When I run htop within the VM, it has lots of memory, and there is almost no CPU utilization. The CPU is an i7, and I've passed all 8 cores to the VM, so it's not a capacity problem. I've also tried changing the NIC on the vm VIRTIO to E1000 and back again.

Is anyone else having a problem with this networking on VMs?

Any assistance with troubleshooting this issue would be much appreciated.
 

IOSonic

Explorer
Joined
Apr 26, 2020
Messages
54
I ran into this once. The suggestions in this post fixed it for me. My issue was not with a jail, but with a VM just like yours.

https://www.truenas.com/community/t...ged-to-vlan-extremely-slow.80878/#post-575814

Someone recommended in that thread to disable all hardware acceleration features like so:

"ifconfig <interface> -rxcsum -rxcsum6 -txcsum -txcsum6 -tso -vlanhwtag -vlanhwtso

However, the only parameter that mattered for me was the

-vlanhwtag

After verifying this helped, I added it as a system tunable per the instructions in the thread:

  • Navigate to System > Tunables
  • Add the following as the variable: ifconfig_{ifname} (example: ifconfig_lagg0)
  • Add the following value: vlanhwtag
  • Add the following type: rc.conf
  • Repeat for every interface, including lags and all interfaces that make them up.
  • Reboot
 

NASbox

Guru
Joined
May 8, 2012
Messages
650
I ran into this once. The suggestions in this post fixed it for me.
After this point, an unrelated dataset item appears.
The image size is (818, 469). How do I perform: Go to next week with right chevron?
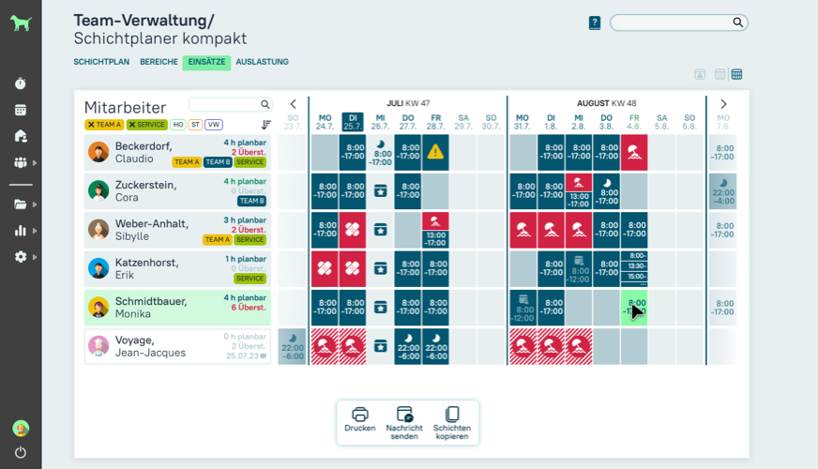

My issue was not with a jail, but with a VM just like yours.

https://www.truenas.com/community/t...ged-to-vlan-extremely-slow.80878/#post-575814

Someone recommended in that thread to disable all hardware acceleration features like so:

"ifconfig <interface> -rxcsum -rxcsum6 -txcsum -txcsum6 -tso -vlanhwtag -vlanhwtso

However, the only parameter that mattered for me was the

-vlanhwtag

After verifying this helped, I added it as a system tunable per the instructions in the thread:

  • Navigate to System > Tunables
  • Add the following as the variable: ifconfig_{ifname} (example: ifconfig_lagg0)
  • Add the following value: vlanhwtag
  • Add the following type: rc.conf
  • Repeat for every interface, including lags and all interfaces that make them up.
  • Reboot
@IOSonic Thank for the reply...

I've been struggling to figure out exactly which interfaces I should apply the command:
"ifconfig <interface> -rxcsum -rxcsum6 -txcsum -txcsum6 -tso -vlanhwtag -vlanhwtso

In my context I have lagg0 on em0 and em1, and 3 VLANs (say 10,20,30) attached to lagg0. My VM, NIC, is attached to VLAN20.
There is a VNET device that gets dynamically created/destroyed when the VM starts, and it appears to be attaching itself to bridge0.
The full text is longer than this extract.